WORK ITEM: The line containing "Open the 0 tags" marks the end: quote every line from the start of the records below through it, word for word.

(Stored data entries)
<<<<

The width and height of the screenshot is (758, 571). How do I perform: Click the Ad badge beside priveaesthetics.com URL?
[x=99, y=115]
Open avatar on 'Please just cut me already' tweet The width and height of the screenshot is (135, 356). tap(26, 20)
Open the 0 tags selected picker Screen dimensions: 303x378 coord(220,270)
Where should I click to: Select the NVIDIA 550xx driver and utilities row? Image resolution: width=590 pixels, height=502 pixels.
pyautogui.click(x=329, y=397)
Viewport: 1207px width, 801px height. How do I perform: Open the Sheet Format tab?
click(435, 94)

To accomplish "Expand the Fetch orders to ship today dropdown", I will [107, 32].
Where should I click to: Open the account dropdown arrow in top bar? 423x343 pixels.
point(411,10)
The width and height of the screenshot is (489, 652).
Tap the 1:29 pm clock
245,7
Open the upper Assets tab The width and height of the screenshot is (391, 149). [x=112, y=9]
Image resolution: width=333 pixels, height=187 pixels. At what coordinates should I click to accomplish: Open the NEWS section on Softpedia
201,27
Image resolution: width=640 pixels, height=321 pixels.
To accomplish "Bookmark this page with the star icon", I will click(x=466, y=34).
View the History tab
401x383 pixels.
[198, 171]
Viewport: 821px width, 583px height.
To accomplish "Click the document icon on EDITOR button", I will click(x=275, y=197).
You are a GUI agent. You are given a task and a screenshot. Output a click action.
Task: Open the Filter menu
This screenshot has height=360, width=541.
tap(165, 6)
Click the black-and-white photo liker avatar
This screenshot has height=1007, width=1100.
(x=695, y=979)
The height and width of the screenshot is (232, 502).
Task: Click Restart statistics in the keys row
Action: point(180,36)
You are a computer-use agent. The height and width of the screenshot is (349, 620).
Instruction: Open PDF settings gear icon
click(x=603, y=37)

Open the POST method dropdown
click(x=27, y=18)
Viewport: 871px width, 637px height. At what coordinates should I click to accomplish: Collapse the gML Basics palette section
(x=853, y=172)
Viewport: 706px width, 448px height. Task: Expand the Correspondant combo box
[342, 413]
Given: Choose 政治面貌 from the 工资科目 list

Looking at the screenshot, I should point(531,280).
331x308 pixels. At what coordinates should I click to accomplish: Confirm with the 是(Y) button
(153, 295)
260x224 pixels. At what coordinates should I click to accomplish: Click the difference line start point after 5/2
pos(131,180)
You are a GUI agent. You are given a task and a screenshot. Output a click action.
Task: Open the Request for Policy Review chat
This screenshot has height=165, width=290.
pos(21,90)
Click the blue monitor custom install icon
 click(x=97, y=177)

>>>>

ANSWER AREA:
The width and height of the screenshot is (758, 571). How do I perform: Click the Ad badge beside priveaesthetics.com URL?
[x=99, y=115]
Open avatar on 'Please just cut me already' tweet The width and height of the screenshot is (135, 356). tap(26, 20)
Open the 0 tags selected picker Screen dimensions: 303x378 coord(220,270)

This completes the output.